All of the above restaurants created Bites in the Heights specials. These specials ranged from $5 to $20 for lunch and dinner. For example, Cancun Café offered a $15 dinner of two chicken or beef taquitos and a carnitas platter with fried ice cream. Carl’s Café and Cottonwood Heights Café had $5 lunch specials, which included a sandwich, fries and a drink.
Cottonwood Heights city leaders also enjoyed Bites in the Heights. Councilmember Tee Tyler “enjoyed a great lunch” at Cottonwood Heights Café on Saturday, Aug. 20, the first day of the promotion.
Councilmember Mike Peterson visited Cancun Café and Cottonwood Heights Café for their lunch specials. Councilmember Mike Shelton visited Market Street Grill.
Mayor Kelvyn Cullimore ate at all nine of the restaurants that participated, sometimes visiting two or three in one day. He was surprised to find Arminen’s Deli because it is located within a Sinclair station. “A lot of people don’t know it’s there,” Cullimore said.
All of the restaurants are part of the Cottonwood Heights Business Association (CHBA). Overall, the CHBA was pleased with the event but “it’s been hard to monitor the success of the event. I’ve had many people tell me they’ve visited most of the restaurants involved, but sometimes they didn’t ask for the Bites in the Heights special,” Kinder said.
However, most of the restaurant owners benefitted from the event. “Johnniebeefs had double the lunch crowd that he typically has,” Community and Economic Development Director Brian Berndt said.

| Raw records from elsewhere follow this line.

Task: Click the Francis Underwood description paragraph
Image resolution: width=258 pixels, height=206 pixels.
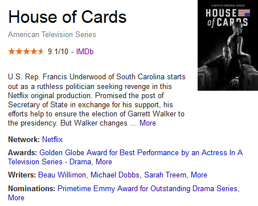Action: click(x=97, y=100)
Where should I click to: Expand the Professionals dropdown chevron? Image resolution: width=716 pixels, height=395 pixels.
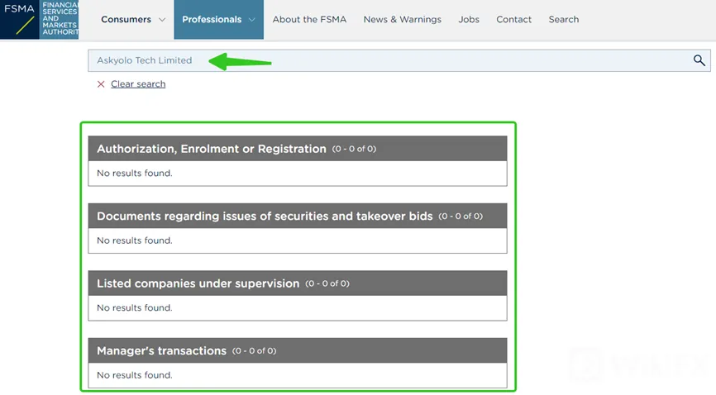click(x=251, y=20)
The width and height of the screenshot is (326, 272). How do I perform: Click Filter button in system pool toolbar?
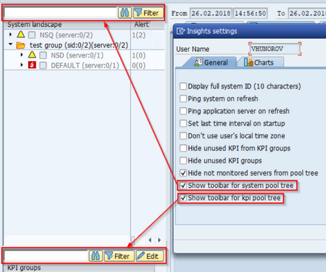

Participants were encouraged to post their selfies and food photography on Twitter and Instagram with the hashtag #CHFoodie. In doing so, they were entered to win gift cards provided by the participating restaurants. However, “very few people posted photos on our social media sites,” Kinder said.
Additionally, participants voted for their favorite restaurants on the Economic and Community Development website. The Best Overall Restaurant winner was Johnniebeefs. The Best Service was found at Market Street Grill and Carl’s Café offered the Best Deal.
“I’d love to do it again next year,” Kinder said.
The community and economic development staff members have been discussing what worked well and what didn’t work so well with the restaurant owners to improve Bites in the Heights. They would like to see “a bigger event next time,” Kinder said.
“Next year, we will focus a little more on the promoting phase of things instead of people having to ask. A few other restaurants have asked to be involved as well,” Berndt said.